Minor planets discovered: 7
| 1517 Beograd | 20 March 1938 |
| 1550 Tito | 29 November 1937 |
| 1554 Yugoslavia | 6 September 1940 |
| 1564 Srbija | 15 October 1936 |
| 1675 Simonida | 20 March 1938 |
| 2244 Tesla | 22 October 1952 |
| 2348 Michkovitch | 10 January 1939 |

Milorad B. Protić (Милорад Б. Протић; 19 September 1911, Belgrade – 29 October 2001, Belgrade) was a Serbian astronomer, discoverer of comets and minor planets, and three times director of the Belgrade Observatory.

== Life and work ==
Protić finished a technical secondary school in 1921 and worked as a technical draftsman until 1931. He joined the Belgrade Observatory in 1932, while in 1936 he started observations of minor planets, comets, and satellites, which have been continuously performed until the present-day.
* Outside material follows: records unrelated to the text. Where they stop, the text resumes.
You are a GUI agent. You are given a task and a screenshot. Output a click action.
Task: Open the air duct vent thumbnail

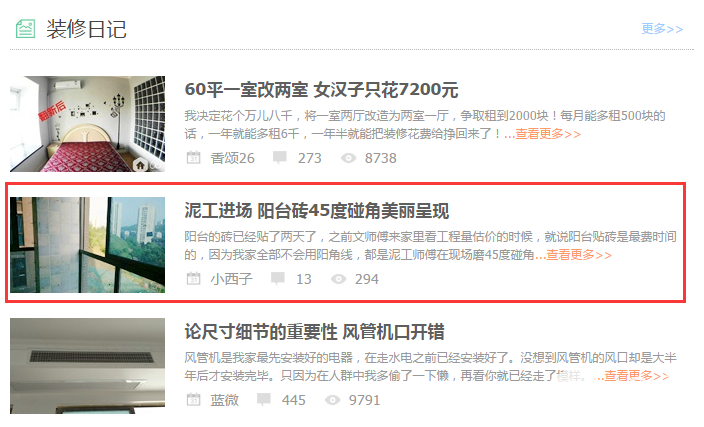pyautogui.click(x=88, y=366)
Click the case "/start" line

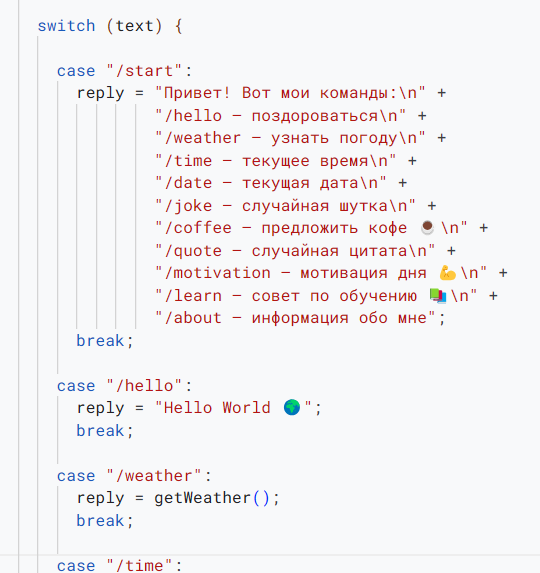pyautogui.click(x=124, y=71)
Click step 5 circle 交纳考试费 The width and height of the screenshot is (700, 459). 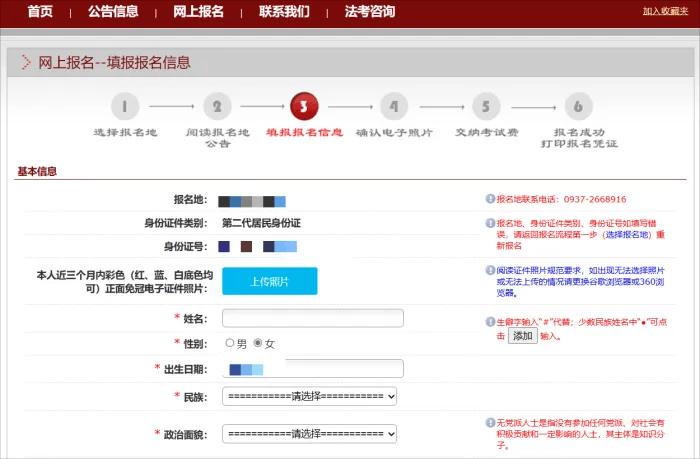pos(486,106)
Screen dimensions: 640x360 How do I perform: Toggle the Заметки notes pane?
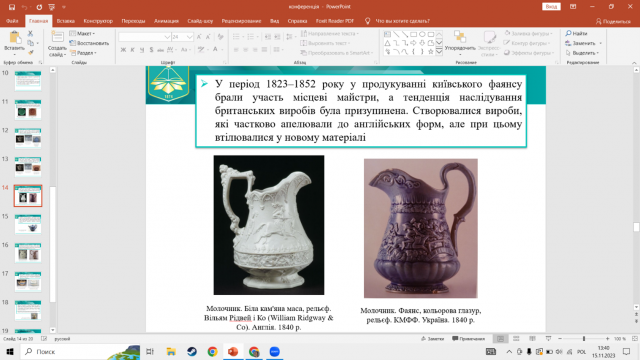(x=433, y=339)
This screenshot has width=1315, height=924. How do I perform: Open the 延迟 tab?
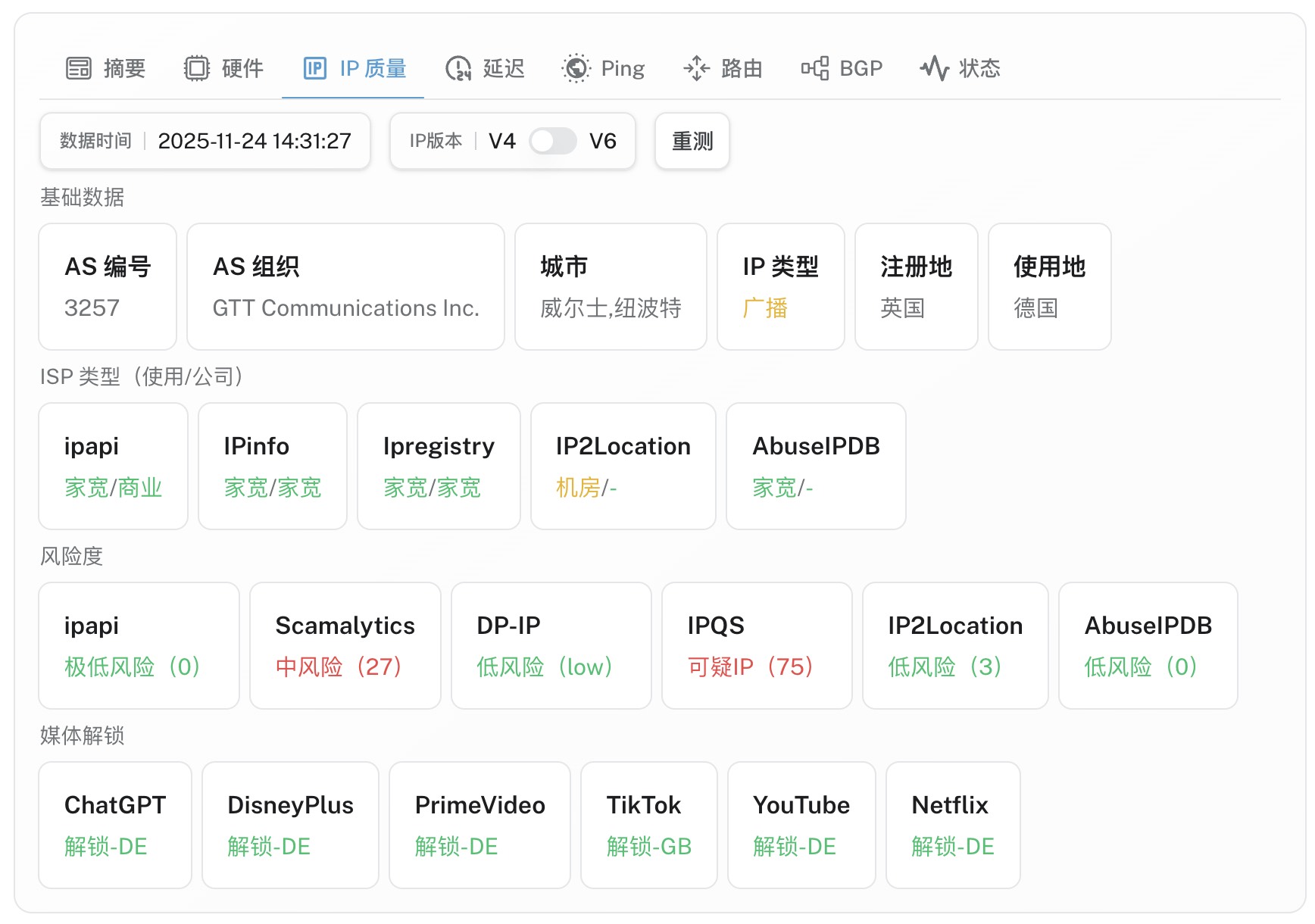503,68
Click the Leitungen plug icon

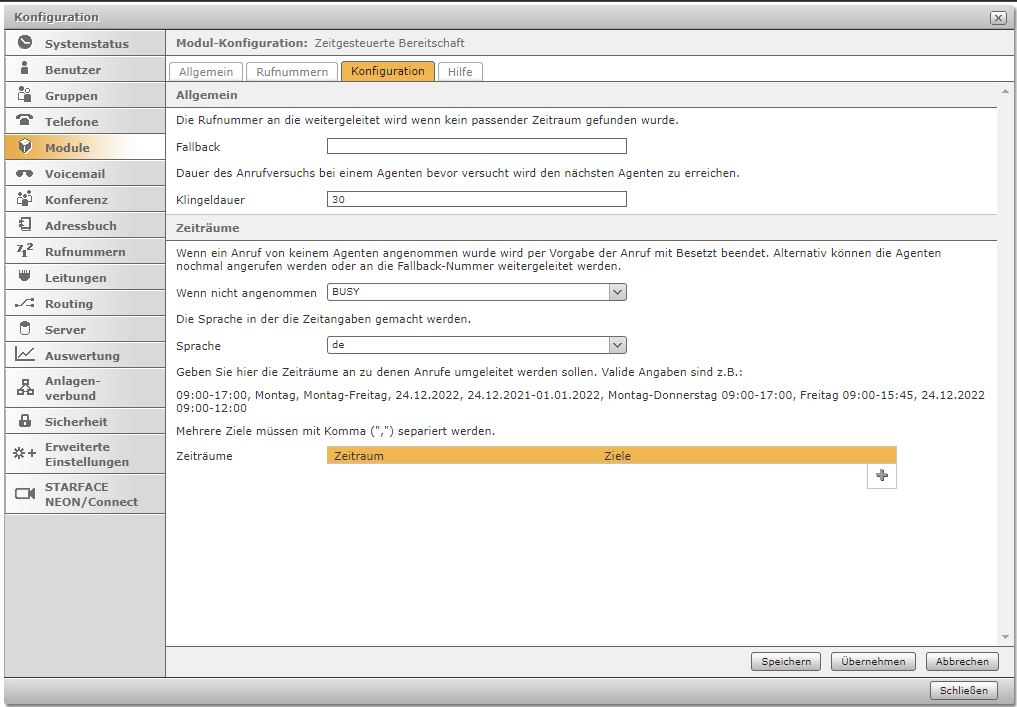[x=25, y=277]
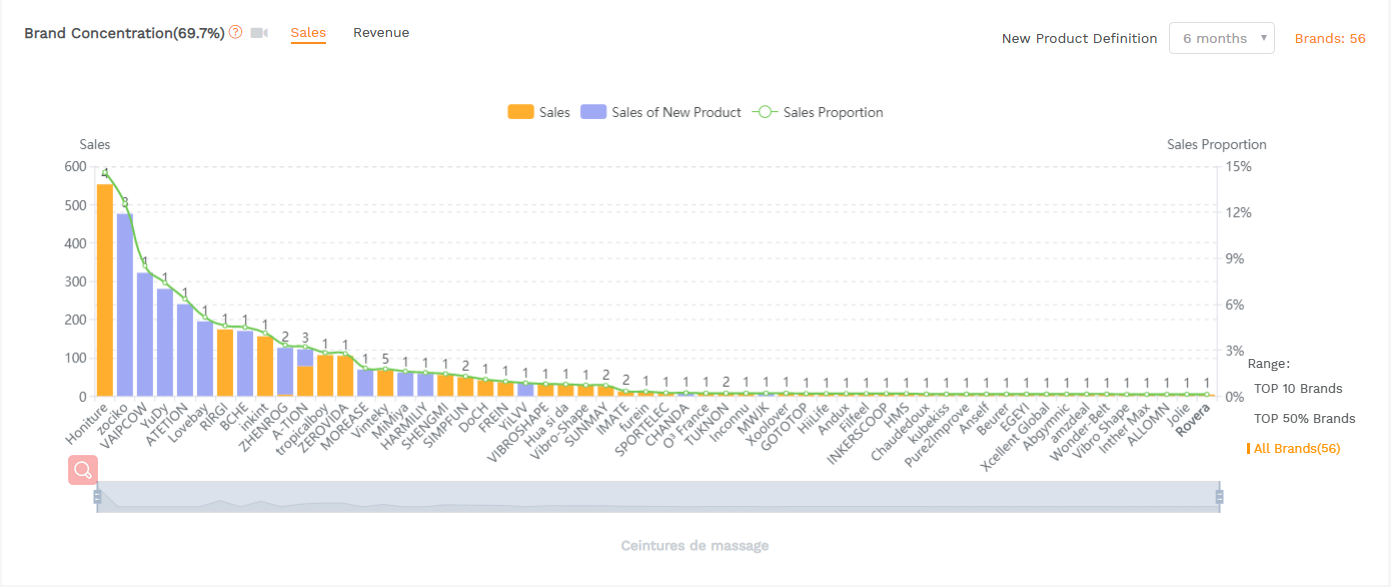Click the chart zoom slider track
The width and height of the screenshot is (1391, 587).
[x=658, y=497]
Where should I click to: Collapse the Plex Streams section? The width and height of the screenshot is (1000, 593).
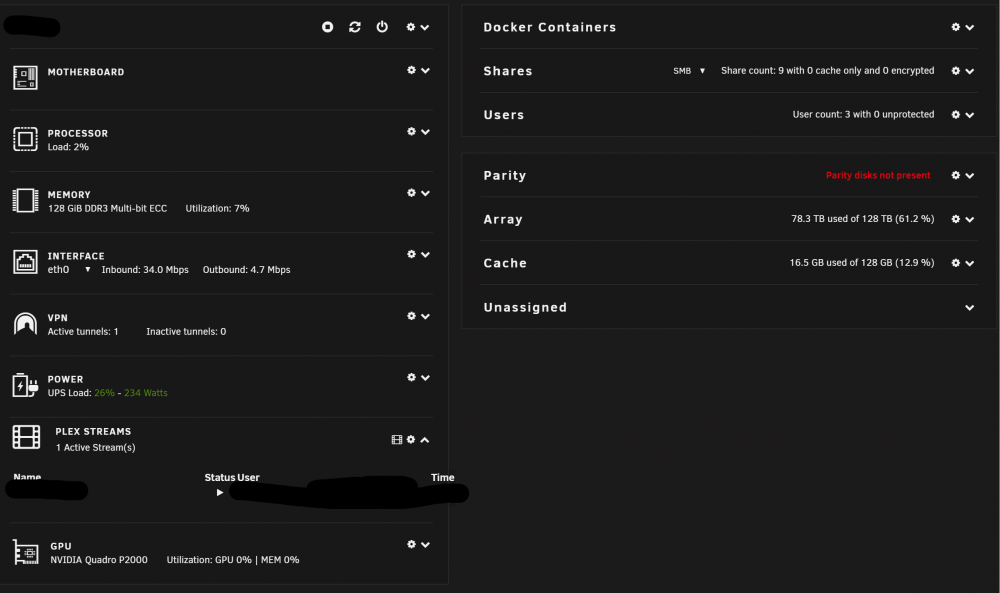click(425, 440)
Protić is credited by the Minor Planet Center with the discovery of 7 numbered asteroids during 1936–1952, including 1675 Simonida, named after queen Simonida, wife of medieval Serbian king Stefan Milutin, and 2348 Michkovitch, a rare Erigone asteroid named after Vojislav Mišković (1892–1976), who was a member of the Serbian Academy of Sciences and Arts and head of the Belgrade Observatory. Protić also independently discovered comet C/1947 Y1.

Protić died on 29 October 2001 in Belgrade. The main-belt asteroid 22278 Protitch, discovered by Henri Debehogne at ESO's Chilean La Silla site in 1983, was named in his memory. Naming citation was published on 30 December 2001 (M.P.C. 44186).
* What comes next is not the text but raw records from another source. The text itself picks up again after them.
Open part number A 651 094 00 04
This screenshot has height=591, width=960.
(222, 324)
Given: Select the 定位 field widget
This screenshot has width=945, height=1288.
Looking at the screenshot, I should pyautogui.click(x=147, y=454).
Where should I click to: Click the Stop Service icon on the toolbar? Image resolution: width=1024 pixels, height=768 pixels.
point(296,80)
Also, the outer main-belt asteroid 1724 Vladimir is named after Protić's grandson Vladimir Benišek, while 5397 Vojislava is named after Vojislava Protić-Benišek, his daughter, who has been a member of the observatory's staff since 1972, where she continues her father's work on celestial mechanics and minor planets, together with her son.